Mitigare l’effetto dei bias è possibile farlo con questi accorgimenti:

  • Diversità dei dati: I dati utilizzati per addestrare l’IA devono essere rappresentativi e inclusivi. Vanno quindi utilizzate una varietà di fonti di dati che coprano diversi contesti, culture, etnie, generi, ecc. L’obiettivo è ottenere un set di dati bilanciato che rappresenti accuratamente la popolazione.
  • Analisi dei dati: Va effettuata un’analisi approfondita dei dati utilizzati per addestrare l’IA per identificare eventuali bias presenti. Vanno pertanto utilizzate metriche appropriate per valutare la presenza di discriminazioni nel processo di reclutamento.
  • Controllo del contesto: Assicurarsi che il contesto in cui viene utilizzata l’IA per il reclutamento sia controllato e monitorato. Ciò significa che devono essere in considerazione gli effetti indesiderati e le possibili distorsioni che l’IA potrebbe introdurre nel processo decisionale.
  • Revisione umana: Non affidarsi esclusivamente all’IA per prendere decisioni di reclutamento. I risultati dell’IA devono essere considerati come un input, ma una revisione umana è necessaria per valutare i candidati in modo più completo, considerando le competenze, le esperienze e altri fattori pertinenti.
  • Bias-awareness training: Occorre formare gli addetti al reclutamento e gli utenti dell’IA sulle questioni relative ai bias, all’equità e all’inclusione. Sensibilizzarli sulla presenza di bias nell’IA e fornire linee guida per mitigarli.
  • Monitoraggio costante: Monitorare regolarmente l’IA per il reclutamento per identificare e correggere eventuali bias che emergono nel tempo. Effettuare analisi periodiche dei risultati e apportare le modifiche necessarie per mantenere un processo di reclutamento imparziale.
  • Trasparenza: Occorre essere trasparente riguardo all’uso dell’IA nel processo di reclutamento. Comunicare ai candidati il ruolo dell’IA nel processo decisionale e spiegare come vengono gestiti i potenziali bias. Utilizzare un canale per le segnalazioni e i reclami per coloro che ritengono di essere stati soggetti a discriminazioni.

Conclusioni

In conclusione, l’utilizzo di strumenti di Intelligenza Artificiale nel processo di recruiting può offrire numerosi vantaggi, consentendo una valutazione più efficace, efficiente e oggettiva dei candidati. La capacità di automatizzare fasi come lo screening dei curricula, la valutazione delle competenze e le interviste basate sull’IA può ridurre i tempi e migliorare la qualità delle decisioni di assunzione.

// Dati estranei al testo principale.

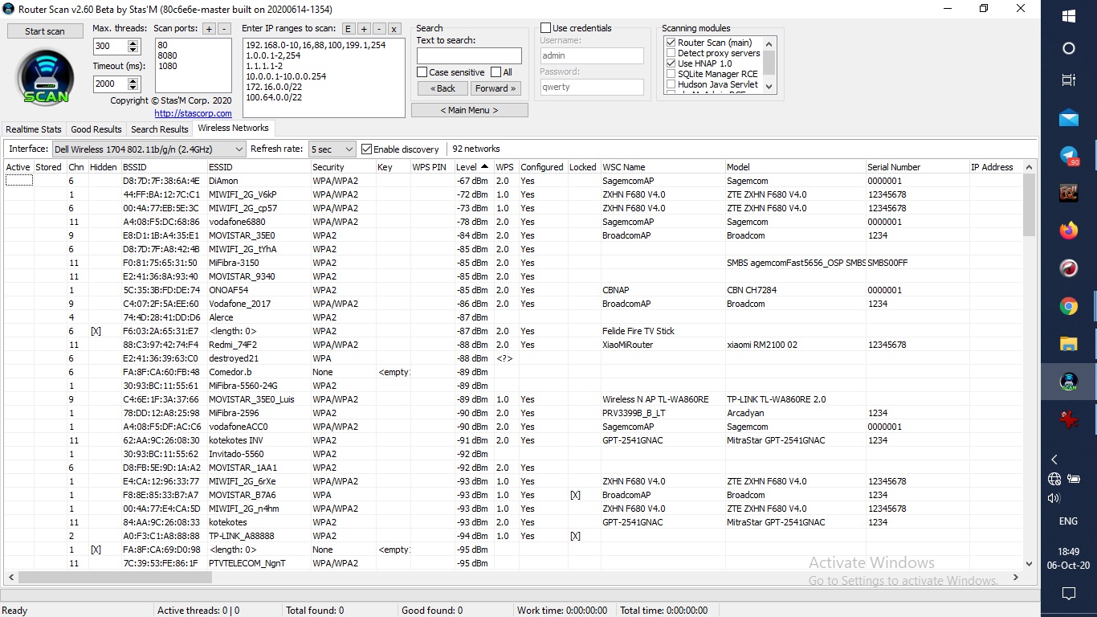Launch Firefox from the taskbar

pos(1068,231)
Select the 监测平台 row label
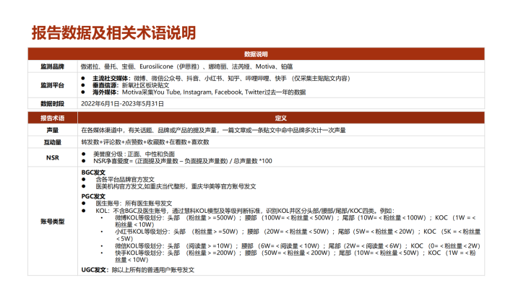513x288 pixels. pyautogui.click(x=52, y=85)
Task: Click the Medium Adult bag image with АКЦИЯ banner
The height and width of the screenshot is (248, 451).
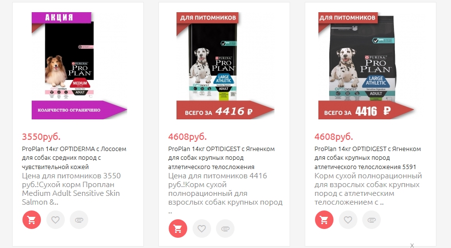Action: pos(79,65)
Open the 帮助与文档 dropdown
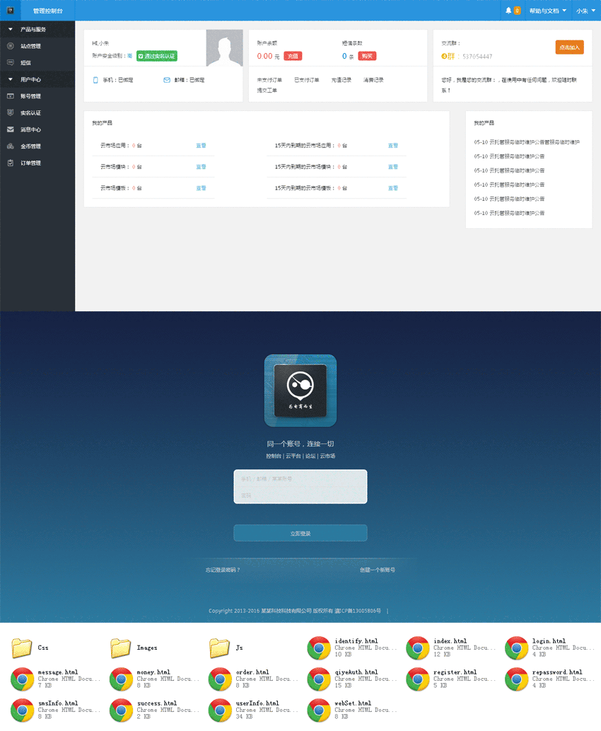This screenshot has height=731, width=601. tap(547, 11)
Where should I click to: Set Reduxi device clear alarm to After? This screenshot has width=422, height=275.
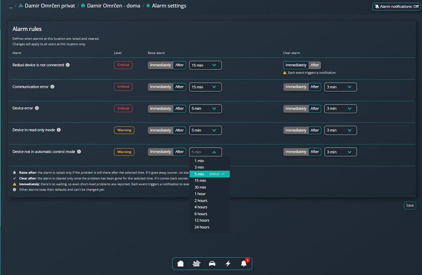click(x=315, y=65)
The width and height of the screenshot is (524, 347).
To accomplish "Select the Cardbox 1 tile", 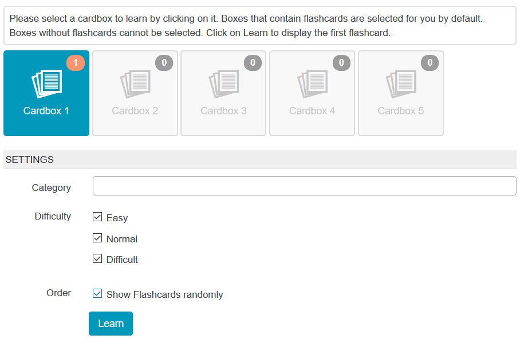I will [x=46, y=93].
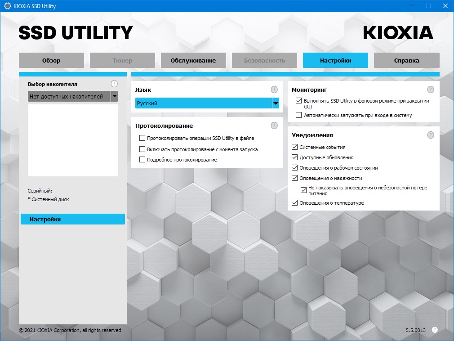Viewport: 454px width, 341px height.
Task: Uncheck Оповещения о температуре notifications
Action: [295, 202]
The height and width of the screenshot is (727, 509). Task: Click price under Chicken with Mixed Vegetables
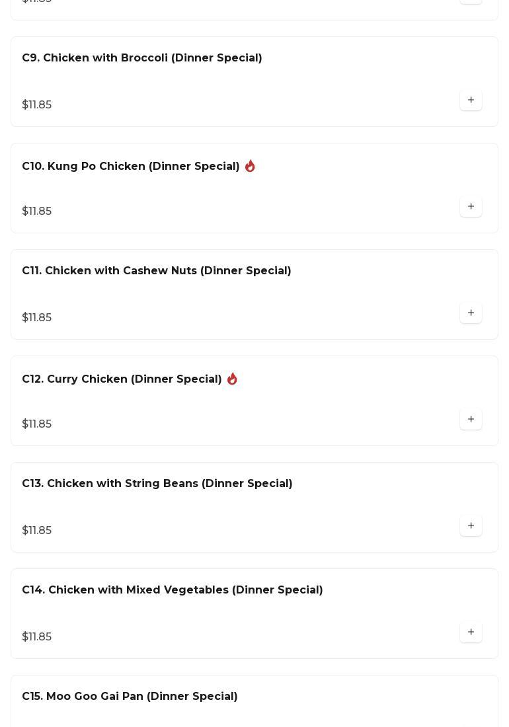click(37, 637)
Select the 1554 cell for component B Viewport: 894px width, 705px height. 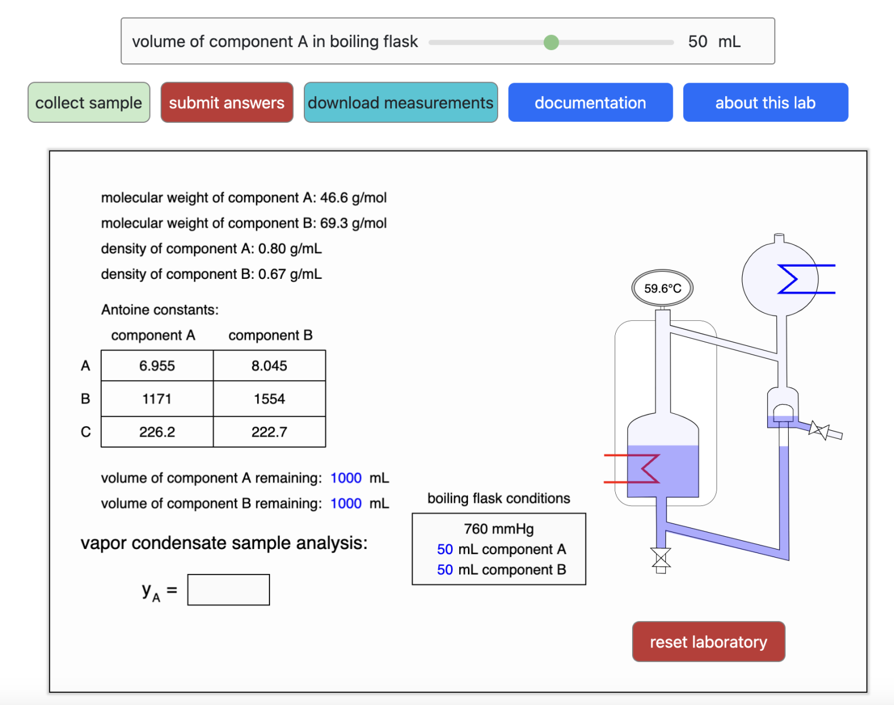tap(269, 399)
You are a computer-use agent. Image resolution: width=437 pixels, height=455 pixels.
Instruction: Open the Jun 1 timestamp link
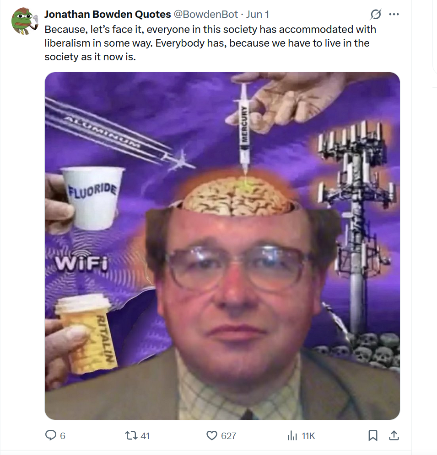point(258,14)
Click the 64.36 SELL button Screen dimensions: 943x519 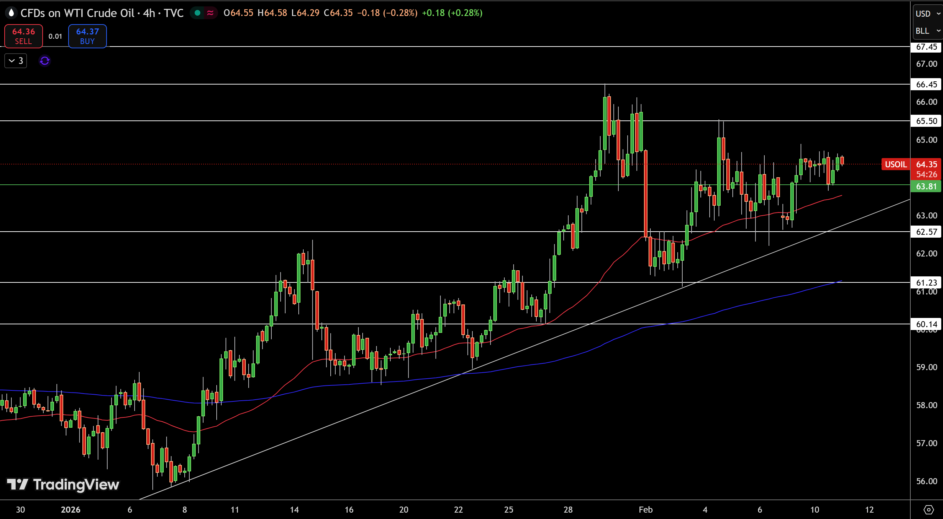23,36
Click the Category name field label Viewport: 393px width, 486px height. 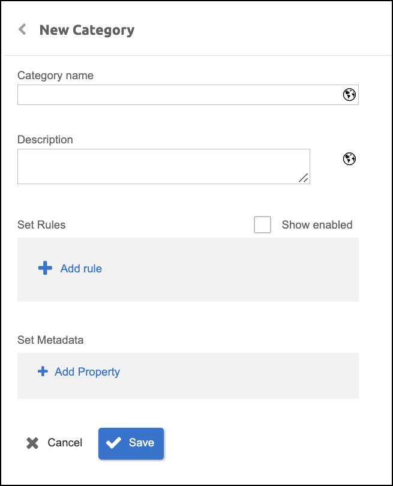point(55,76)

Tuttavia, è importante riconoscere che l’utilizzo di tali strumenti comporta, allo stato attuale, anche dei rischi: l’obiettivo finale dovrebbe essere quello di combinare l’intelligenza artificiale con l’esperienza umana, utilizzando l’IA come strumento di supporto per i recruiter, anziché sostituirli completamente. Solo attraverso un approccio equilibrato e consapevole siamo in grado di ridurre al minimo i rischi derivanti dai bias, sia umani che derivanti da algoritmi I e di sfruttare appieno i benefici dell’IA nel processo di recruiting, garantendo al tempo stesso un processo efficace e imparziale.